Record excerpts:
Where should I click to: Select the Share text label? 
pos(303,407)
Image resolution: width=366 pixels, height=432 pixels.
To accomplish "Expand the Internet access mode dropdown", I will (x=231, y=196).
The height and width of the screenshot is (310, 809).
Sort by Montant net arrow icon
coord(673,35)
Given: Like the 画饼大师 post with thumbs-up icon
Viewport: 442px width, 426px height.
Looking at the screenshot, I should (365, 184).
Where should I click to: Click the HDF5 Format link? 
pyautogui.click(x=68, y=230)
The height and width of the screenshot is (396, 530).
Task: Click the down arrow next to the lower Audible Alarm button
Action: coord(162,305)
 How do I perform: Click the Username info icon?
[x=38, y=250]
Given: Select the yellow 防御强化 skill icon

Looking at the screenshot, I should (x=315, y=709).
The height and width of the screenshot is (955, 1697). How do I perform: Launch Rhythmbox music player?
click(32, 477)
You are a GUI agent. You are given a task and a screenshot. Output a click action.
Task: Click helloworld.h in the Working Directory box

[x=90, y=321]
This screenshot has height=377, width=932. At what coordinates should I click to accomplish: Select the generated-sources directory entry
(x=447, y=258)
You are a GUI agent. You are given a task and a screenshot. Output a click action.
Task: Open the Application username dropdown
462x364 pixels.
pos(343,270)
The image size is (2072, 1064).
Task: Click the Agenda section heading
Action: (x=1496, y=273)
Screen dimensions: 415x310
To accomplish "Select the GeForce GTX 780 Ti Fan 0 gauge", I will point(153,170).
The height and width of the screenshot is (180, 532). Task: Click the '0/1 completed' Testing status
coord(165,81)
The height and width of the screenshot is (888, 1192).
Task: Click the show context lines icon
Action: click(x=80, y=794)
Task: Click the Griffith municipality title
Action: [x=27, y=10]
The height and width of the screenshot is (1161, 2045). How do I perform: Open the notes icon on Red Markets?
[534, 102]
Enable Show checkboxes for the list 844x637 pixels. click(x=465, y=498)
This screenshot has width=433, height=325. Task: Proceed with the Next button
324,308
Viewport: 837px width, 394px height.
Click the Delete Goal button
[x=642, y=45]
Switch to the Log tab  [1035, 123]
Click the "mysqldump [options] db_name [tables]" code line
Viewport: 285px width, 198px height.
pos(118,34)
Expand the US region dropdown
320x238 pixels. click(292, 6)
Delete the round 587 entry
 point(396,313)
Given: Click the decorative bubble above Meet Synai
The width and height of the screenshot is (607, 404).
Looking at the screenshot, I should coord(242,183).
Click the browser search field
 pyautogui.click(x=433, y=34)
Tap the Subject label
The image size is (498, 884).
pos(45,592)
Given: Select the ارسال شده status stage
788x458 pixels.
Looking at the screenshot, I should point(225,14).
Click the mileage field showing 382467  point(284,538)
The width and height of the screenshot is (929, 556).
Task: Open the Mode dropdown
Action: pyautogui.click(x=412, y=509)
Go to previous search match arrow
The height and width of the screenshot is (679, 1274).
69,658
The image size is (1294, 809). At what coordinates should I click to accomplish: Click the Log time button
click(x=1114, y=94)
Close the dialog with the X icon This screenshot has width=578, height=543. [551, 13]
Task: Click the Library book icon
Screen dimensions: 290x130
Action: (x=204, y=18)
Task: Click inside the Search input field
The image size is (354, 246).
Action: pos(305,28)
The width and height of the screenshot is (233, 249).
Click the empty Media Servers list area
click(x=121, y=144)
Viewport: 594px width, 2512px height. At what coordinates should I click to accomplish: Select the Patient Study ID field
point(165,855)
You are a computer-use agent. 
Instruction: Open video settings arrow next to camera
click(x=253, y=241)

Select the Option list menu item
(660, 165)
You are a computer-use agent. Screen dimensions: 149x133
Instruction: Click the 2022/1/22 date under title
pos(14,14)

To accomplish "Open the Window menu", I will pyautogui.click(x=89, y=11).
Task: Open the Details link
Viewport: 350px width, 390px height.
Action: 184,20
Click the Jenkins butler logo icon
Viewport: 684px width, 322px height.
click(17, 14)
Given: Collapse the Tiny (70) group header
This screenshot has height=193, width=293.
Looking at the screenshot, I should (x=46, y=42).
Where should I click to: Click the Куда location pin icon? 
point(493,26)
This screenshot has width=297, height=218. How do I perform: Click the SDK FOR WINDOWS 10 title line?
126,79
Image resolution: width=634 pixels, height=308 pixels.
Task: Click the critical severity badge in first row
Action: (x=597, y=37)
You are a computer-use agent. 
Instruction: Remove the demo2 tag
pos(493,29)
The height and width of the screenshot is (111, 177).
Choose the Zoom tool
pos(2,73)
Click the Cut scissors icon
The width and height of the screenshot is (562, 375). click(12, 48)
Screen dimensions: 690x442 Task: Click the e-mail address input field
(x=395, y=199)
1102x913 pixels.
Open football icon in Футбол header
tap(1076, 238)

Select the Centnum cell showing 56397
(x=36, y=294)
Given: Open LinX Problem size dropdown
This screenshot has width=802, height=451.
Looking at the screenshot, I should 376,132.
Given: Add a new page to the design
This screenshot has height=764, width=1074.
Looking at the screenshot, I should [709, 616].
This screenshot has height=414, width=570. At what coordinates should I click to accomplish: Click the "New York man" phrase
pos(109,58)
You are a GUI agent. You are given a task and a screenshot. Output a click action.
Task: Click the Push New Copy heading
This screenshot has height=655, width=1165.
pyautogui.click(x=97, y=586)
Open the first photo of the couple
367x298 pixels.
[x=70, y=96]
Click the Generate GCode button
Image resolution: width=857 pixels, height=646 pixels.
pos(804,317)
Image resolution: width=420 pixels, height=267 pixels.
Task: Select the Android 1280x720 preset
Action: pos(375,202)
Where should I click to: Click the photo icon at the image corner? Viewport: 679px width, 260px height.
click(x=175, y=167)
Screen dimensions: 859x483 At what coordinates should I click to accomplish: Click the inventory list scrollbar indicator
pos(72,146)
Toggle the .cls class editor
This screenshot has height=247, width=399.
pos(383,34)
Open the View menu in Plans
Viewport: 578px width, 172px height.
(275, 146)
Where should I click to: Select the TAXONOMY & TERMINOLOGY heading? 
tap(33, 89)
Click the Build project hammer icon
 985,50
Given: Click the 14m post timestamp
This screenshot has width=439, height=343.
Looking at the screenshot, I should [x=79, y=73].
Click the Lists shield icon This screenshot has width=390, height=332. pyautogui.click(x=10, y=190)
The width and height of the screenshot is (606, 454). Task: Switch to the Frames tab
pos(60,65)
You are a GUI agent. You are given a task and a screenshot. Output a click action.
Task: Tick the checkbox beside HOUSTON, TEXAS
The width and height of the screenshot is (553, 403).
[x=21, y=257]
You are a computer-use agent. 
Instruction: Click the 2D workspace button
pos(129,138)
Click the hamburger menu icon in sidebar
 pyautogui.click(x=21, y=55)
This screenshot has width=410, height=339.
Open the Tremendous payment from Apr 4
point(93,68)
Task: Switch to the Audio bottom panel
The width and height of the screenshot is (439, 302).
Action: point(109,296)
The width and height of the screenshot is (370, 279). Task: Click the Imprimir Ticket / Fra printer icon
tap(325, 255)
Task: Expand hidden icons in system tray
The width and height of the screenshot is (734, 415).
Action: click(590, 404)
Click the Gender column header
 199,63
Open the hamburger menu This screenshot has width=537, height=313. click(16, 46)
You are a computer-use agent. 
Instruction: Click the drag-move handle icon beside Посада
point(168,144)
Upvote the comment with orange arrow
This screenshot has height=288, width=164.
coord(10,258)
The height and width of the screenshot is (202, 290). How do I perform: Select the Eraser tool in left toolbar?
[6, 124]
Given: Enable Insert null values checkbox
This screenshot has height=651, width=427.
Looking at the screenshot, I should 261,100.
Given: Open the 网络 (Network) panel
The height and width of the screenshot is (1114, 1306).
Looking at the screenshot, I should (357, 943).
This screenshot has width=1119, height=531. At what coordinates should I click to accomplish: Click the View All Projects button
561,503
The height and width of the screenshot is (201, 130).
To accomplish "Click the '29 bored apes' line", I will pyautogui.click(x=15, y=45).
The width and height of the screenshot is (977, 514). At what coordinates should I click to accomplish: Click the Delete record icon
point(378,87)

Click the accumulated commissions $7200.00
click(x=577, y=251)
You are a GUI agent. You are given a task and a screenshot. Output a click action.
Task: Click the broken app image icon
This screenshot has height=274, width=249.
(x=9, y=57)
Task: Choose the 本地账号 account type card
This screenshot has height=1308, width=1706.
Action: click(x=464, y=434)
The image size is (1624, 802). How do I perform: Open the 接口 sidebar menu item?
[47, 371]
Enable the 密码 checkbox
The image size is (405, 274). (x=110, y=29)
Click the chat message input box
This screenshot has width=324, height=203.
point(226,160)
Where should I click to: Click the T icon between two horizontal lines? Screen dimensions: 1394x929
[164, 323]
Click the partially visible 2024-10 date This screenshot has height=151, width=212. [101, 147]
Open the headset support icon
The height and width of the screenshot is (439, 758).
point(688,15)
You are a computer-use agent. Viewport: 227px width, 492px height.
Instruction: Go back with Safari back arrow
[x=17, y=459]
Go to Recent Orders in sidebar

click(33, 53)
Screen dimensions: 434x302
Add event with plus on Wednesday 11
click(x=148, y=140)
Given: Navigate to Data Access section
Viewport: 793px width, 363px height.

Required task:
Copy out the lines from the records verbatim, starting with the line that contains "Given: Open LinX Problem size dropdown" and ending with the line that contains "[x=70, y=96]", with both of those lines included.

Reply:
Given: Open LinX Problem size dropdown
This screenshot has width=802, height=451.
Looking at the screenshot, I should 376,132.
Given: Add a new page to the design
This screenshot has height=764, width=1074.
Looking at the screenshot, I should [709, 616].
This screenshot has height=414, width=570. At what coordinates should I click to accomplish: Click the "New York man" phrase
pos(109,58)
You are a GUI agent. You are given a task and a screenshot. Output a click action.
Task: Click the Push New Copy heading
This screenshot has height=655, width=1165.
pyautogui.click(x=97, y=586)
Open the first photo of the couple
367x298 pixels.
[x=70, y=96]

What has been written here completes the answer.